───── Input rows ─────
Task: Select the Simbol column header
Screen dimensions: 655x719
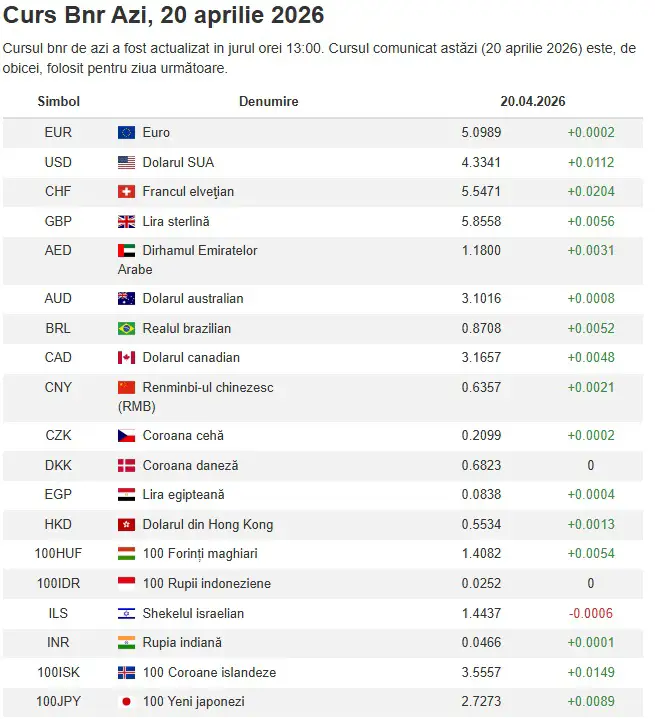Action: [58, 101]
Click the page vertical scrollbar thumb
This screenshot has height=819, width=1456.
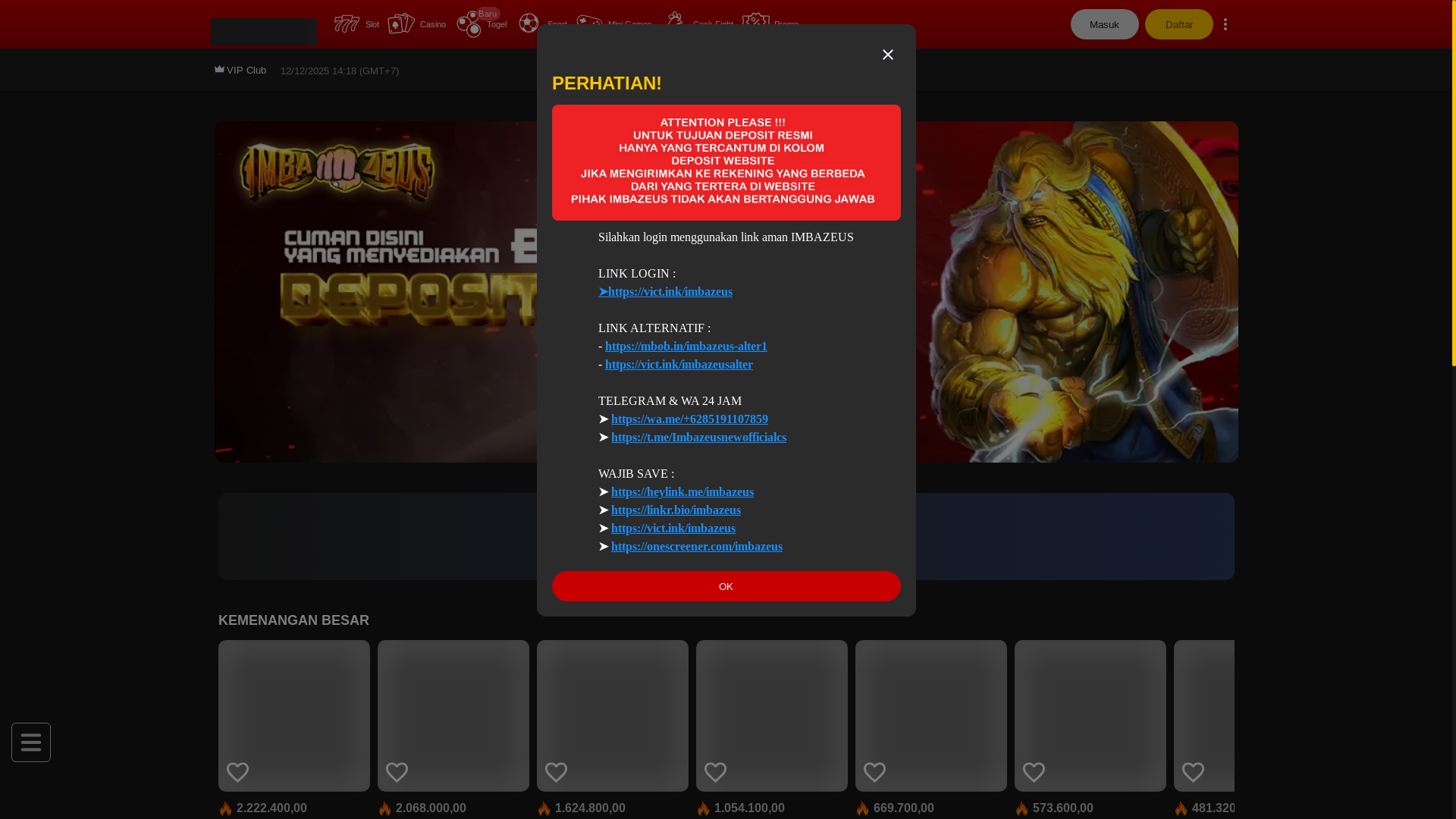1453,182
─────
Exercise. Begin at the line that has "Click the page vertical scrollbar thumb" and continue through the last of the entries. Give that span as a two-column CSV with the columns text and response, one row per entry, each value in a single quoted field with line breaks replaced by spaces and the pictures left out.

Output.
text,response
"Click the page vertical scrollbar thumb This screenshot has height=819, width=1456.","1453,182"